:: WHAT TO PRODUCE ::
Copy out exactly the lines below that run from the one holding "ガス抜/多角形容器 251-500㏄ (171, 648)" to the one holding "密封/円形容器 251-500cc (165, 340)", keeping both of those lines and no others.
::: DATA TO PROCESS
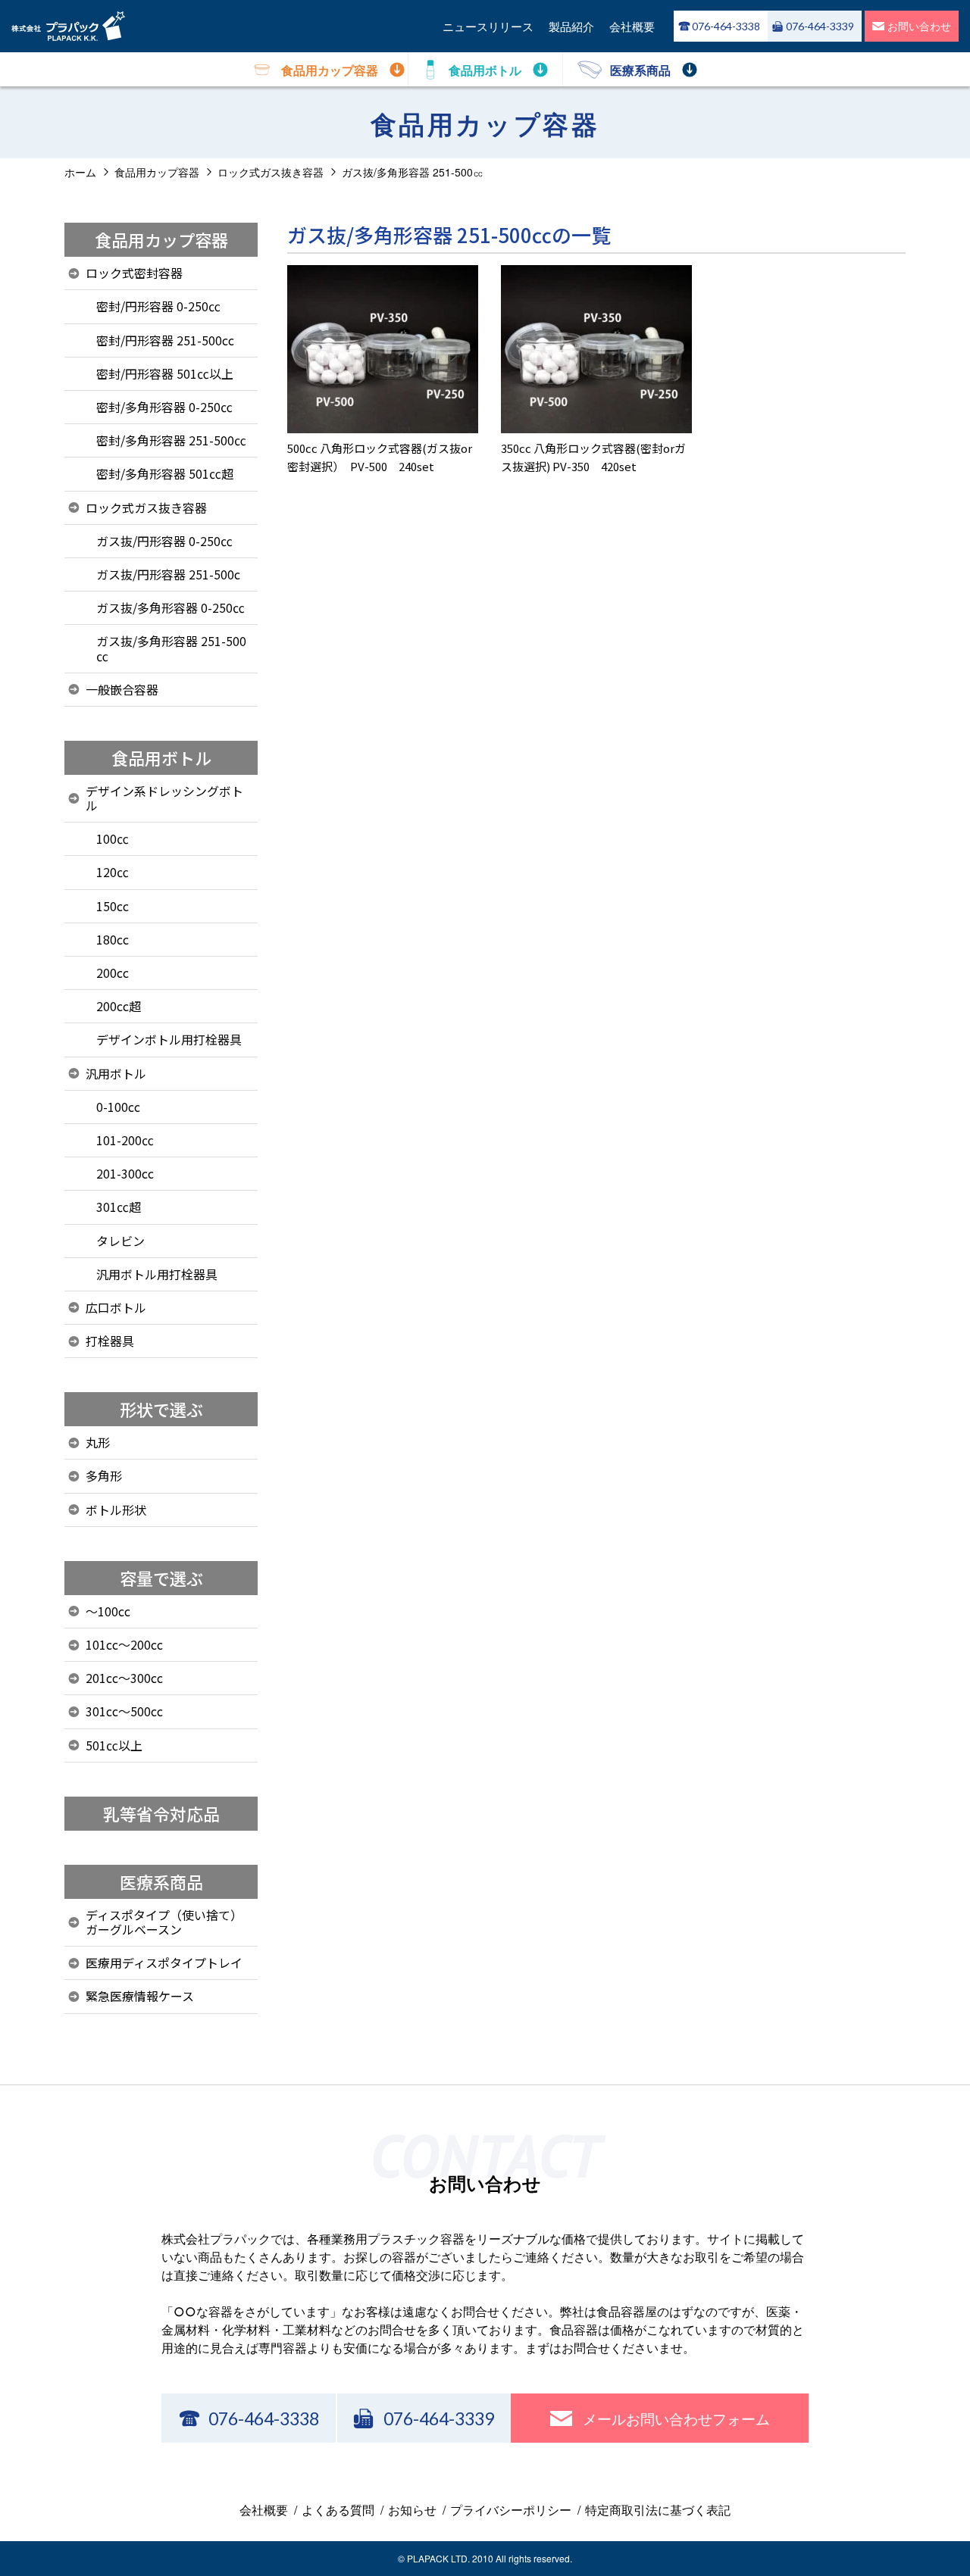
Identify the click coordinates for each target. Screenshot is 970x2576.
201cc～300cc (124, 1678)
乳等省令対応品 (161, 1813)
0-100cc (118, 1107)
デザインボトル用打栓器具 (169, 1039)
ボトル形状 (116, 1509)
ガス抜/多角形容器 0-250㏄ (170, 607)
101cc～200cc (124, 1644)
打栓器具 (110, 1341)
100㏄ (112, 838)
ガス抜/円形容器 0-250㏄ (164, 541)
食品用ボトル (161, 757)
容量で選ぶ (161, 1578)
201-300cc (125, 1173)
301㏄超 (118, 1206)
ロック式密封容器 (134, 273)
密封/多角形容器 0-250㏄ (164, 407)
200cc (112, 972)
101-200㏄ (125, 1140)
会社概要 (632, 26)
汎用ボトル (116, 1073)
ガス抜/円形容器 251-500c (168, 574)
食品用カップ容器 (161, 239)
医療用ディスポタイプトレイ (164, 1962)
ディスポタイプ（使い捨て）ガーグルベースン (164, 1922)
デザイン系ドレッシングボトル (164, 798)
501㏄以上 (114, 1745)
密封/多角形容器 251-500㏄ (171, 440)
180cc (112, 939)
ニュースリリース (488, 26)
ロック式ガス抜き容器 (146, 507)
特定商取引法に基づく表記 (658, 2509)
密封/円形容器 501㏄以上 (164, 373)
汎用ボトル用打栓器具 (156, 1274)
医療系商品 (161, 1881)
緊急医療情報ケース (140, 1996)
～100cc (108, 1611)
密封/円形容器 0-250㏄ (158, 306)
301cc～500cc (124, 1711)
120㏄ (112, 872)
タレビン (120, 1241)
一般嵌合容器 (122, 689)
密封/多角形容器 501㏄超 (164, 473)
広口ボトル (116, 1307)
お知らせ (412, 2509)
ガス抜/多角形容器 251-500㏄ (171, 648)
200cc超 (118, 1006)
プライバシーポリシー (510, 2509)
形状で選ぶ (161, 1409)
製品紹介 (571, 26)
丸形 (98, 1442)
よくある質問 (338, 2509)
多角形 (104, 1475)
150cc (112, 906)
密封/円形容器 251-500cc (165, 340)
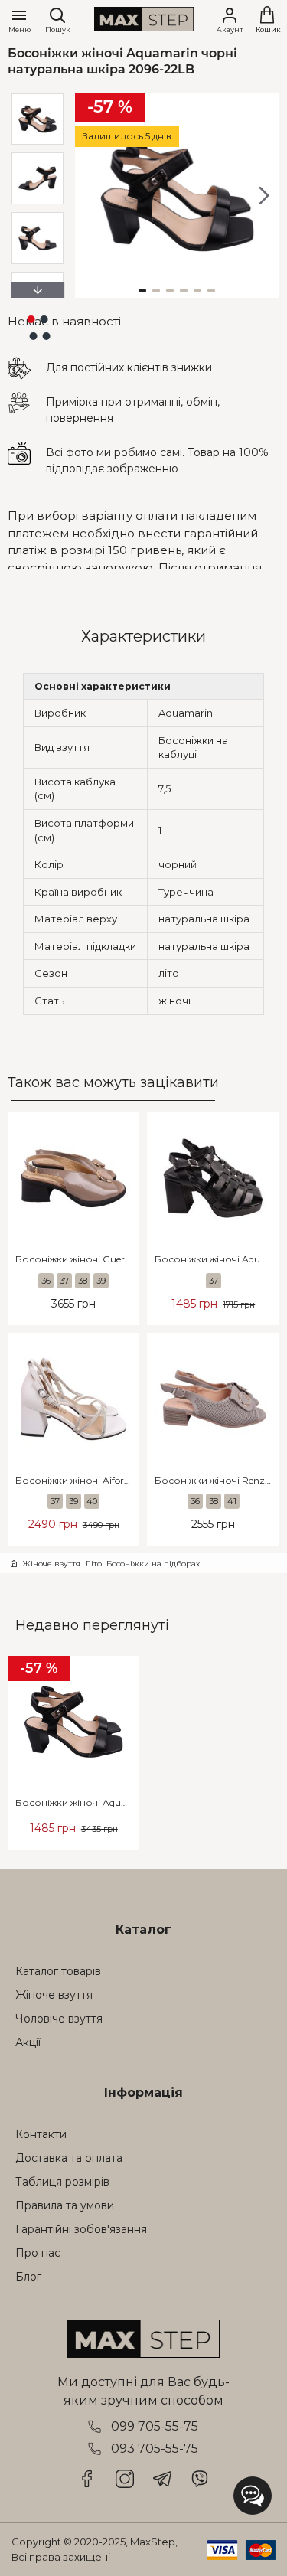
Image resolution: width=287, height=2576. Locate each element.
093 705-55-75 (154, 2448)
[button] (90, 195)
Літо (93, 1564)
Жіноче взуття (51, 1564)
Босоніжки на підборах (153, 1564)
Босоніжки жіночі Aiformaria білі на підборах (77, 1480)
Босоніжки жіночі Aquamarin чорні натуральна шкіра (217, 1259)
::::::
:: ANSWER TO THE PROBLEM ::
ガス抜/多角形容器 251-500㏄ (171, 648)
200cc超 (118, 1006)
プライバシーポリシー (510, 2509)
形状で選ぶ (161, 1409)
製品紹介 (571, 26)
丸形 (98, 1442)
よくある質問 (338, 2509)
多角形 (104, 1475)
150cc (112, 906)
密封/円形容器 251-500cc (165, 340)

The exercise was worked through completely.